Firma jest również zauważana i doceniana podczas prestiżowych eventów branżowych na całym świecie. – Agencja Rozwoju Pomorza przygotowała bardzo interesujący program, Pomorski Broker Eksportowy, który umożliwia lokalnym firmom udział w targach i konferencjach międzynarodowych. Wsparcie ARP przejawia się również poprzez angażowanie nas w liczne wydarzenia medialne i zapraszanie do udziału dyskusji – akceptuje Stopierzyński. BDS miało już okazję prezentować swój bogaty skill set na Subsea Expo w Aberdeen, uczestniczyć w WindEurope w Bilbao, Wind Energy w Hamburgu, a także wystawiać się podczas misji gospodarczej do USA powiązanej z targami IPF w Baltimore oraz Offshore Technology Conference w Houston. Jesienią zakwalifikowali się do Pacific Marine Expo w Seattle.
Ekipa Baltic Diving Solutions nie czeka na offshore, a z offshoru się wywodzi. Od samego początku niemal 10-letniej już działalności, firma wyznacza nowe standardy na rynku i w pełni wykorzystuje międzynarodowy know-how, na gruncie którego wyrosła. Imponujący track record BDS dowodzi znakomitych kompetencji zespołu i profesjonalnego podejścia do realizacji powierzonych projektów.
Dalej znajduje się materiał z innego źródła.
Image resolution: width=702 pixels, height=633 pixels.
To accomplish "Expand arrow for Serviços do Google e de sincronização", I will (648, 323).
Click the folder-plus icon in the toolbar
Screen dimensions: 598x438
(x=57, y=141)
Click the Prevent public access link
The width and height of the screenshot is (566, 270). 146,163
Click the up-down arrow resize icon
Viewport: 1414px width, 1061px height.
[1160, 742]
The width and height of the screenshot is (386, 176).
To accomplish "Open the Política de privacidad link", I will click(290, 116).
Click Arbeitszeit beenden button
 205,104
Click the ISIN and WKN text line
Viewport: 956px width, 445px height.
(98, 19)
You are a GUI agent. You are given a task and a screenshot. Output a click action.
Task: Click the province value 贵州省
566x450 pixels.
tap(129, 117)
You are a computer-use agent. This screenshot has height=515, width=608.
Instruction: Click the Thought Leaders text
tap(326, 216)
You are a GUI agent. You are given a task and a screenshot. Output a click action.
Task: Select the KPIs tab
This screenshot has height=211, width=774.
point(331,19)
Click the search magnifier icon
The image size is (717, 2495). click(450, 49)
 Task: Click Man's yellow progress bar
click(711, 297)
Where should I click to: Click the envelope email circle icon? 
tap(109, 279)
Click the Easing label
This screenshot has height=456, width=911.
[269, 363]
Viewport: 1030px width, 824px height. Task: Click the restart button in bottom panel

Budowanie zaufania deweloperów do polskich przedsiębiorstw to niezwykle wymagające wyzwanie, ale Krzysztof Stopierzyński ma nadzieję, iż liczne sukcesy jego firmy stanowią mocny dowód na potencjał tkwiący w naszym local content. Determinacja BDS, ich globalna rozpoznawalność oraz zdolność do realizacji innowacyjnych, międzynarodowych przedsięwzięć, napawa nadzieją na przełamanie bariery rezerwy w bezpośrednim kontraktowaniu krajowych podmiotów. Strategia Baltic Diving Solutions zakłada, iż firma stanie się w końcu nie tylko uznanym podwykonawcą, ale również bezpośrednim wykonawcą zakresów prac projektów I i II fazy. Ich wytrwałość i zaangażowanie mogą otworzyć nowe możliwości dla całej polskiej branży morskiej, napędzając jej dalszy wzrost i rozwój.